With respect to the latter, there is substantial evidence in support of the beneficial effects of flavonoids on the peripheral vascular health (Wang et al., 2014, McCullough et al, 2012, Hooper et al, 2012, Mink et al, 2007). Notably, flavanols (Heiss et al, 2007, Heiss et al., 2010, Schroeter et al, 2006, Schroeter et al, 2010, Ried et al., 2012, Ellinger et al., 2012) and anthocyanins (Rodriguez-Mateos et al, 2014b, Rodriguez-Mateos et al, 2013, Cassidy et al., 2011) have shown capable of promoting clinically significant improvements in endothelial-dependent peripheral vascular function (measured using flow mediated dilatation of the brachial artery) and blood pressure.

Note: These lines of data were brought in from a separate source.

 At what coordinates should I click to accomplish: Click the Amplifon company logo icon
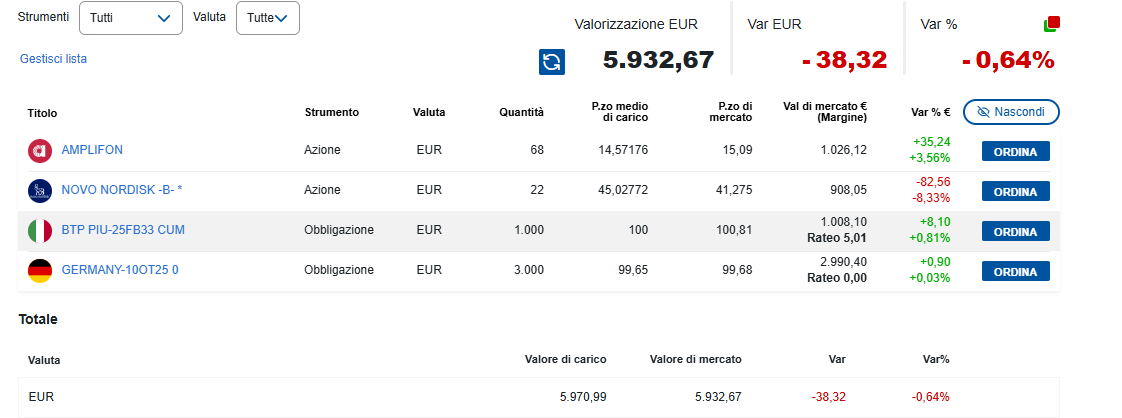(x=40, y=151)
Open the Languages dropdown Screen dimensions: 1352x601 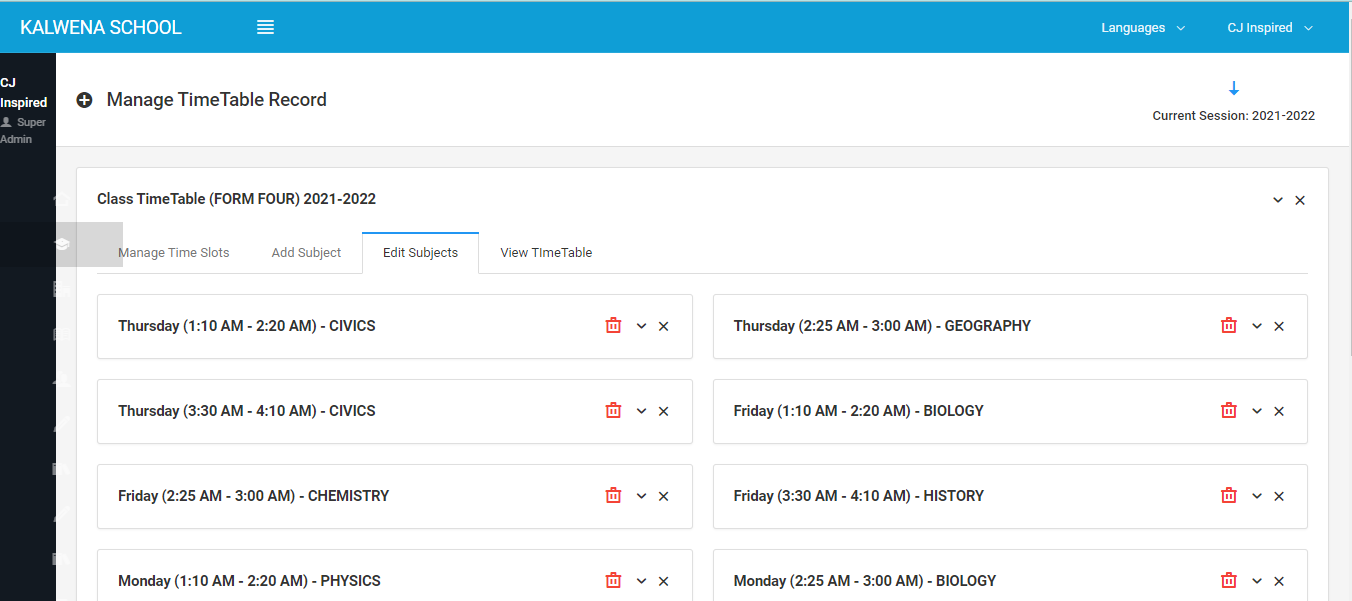point(1142,28)
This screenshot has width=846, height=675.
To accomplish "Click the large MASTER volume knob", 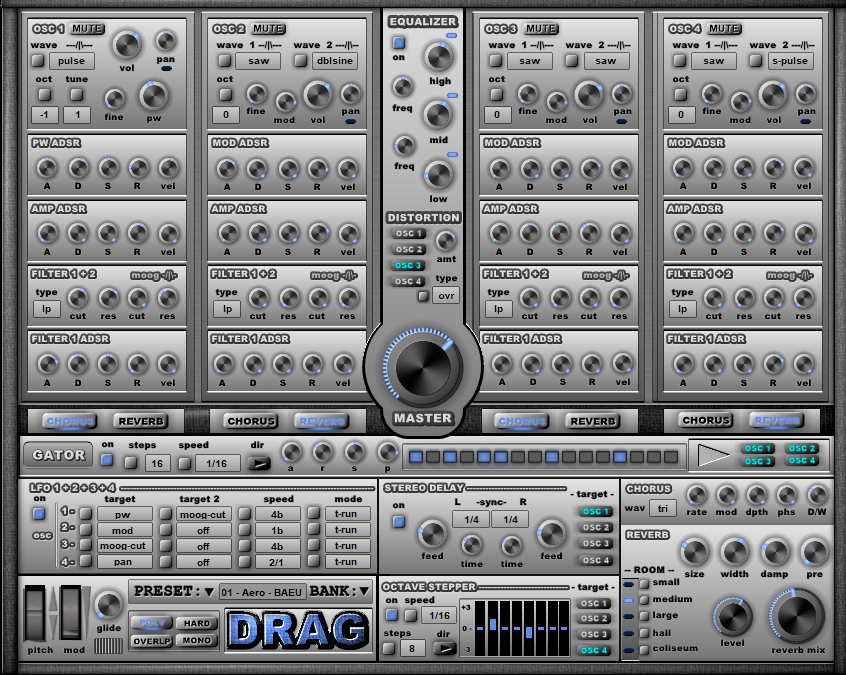I will click(423, 366).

Such effects seem to be mediated by the actions of absorbed flavonoid metabolites on artery nitric oxide (NO) bioavailability, through their potential to either activate endothelial nitric oxide synthase (eNOS) (Schroeter et al, 2006, Heiss et al, 2005, Moreno-Ulloa et al., 2014) and/or inhibit nicotinamide adenine dinucleotide phosphate (NADPH) oxidase (Rodriguez-Mateos et al, 2013, Takumi et al, 2012) in the endothelium. The extent to which such benefits in vascular responses in peripheral arteries might be translatable to benefits in cerebral arteries and improved vascularization of the brain is currently being explored, with some encouraging clinical data showing increases in cerebral blood flow (CBF) matching closely the timing of peripheral responses following flavanols' intake (Francis et al., 2006, Fisher et al., 2006, Lamport et al, 2015). As such, it has been hypothesized that improvements in human cognitive function observed following flavonoid intake might be partly mediated by increases in CBF (Brickman et al., 2014) (Fig. 1). The ability of flavonoids to facilitate CBF is significant given that data indicate that accentuated declines in brain blood perfusion occur in parallel to aging and other neurological disorders closely implicated to the development of various dementias (Girouard and Iadecola, 2006, Iadecola, 2004, Ruitenberg et al, 2005, Nagahama et al, 2003).

Despite clear evidence regarding the acute vascular effects of flavonoids shown in humans (Schroeter et al, 2006, Schroeter et al, 2010, Rodriguez-Mateos et al, 2013, Heiss et al, 2005) and medium/long-term changes in synaptic plasticity markers demonstrated in animal studies (Rendeiro et al., 2012, Spencer, 2009a, Spencer, 2010), the basic mechanisms of action of flavonoids in the brain remain to be established. In particular, the impact of flavonoids' on peripheral and cerebral blood flow reinforces the importance of understanding to what extent cognitive improvements are mediated by circulating metabolites in the periphery or/and directly by flavonoid metabolites within the brain. In the present review, we summarize human and rodent studies addressing mechanisms of action of flavonoids in brain function, and will specifically highlight how flavonoid modulation of peripheral and cerebral blood flow might affect synaptic plasticity processes and cognitive function.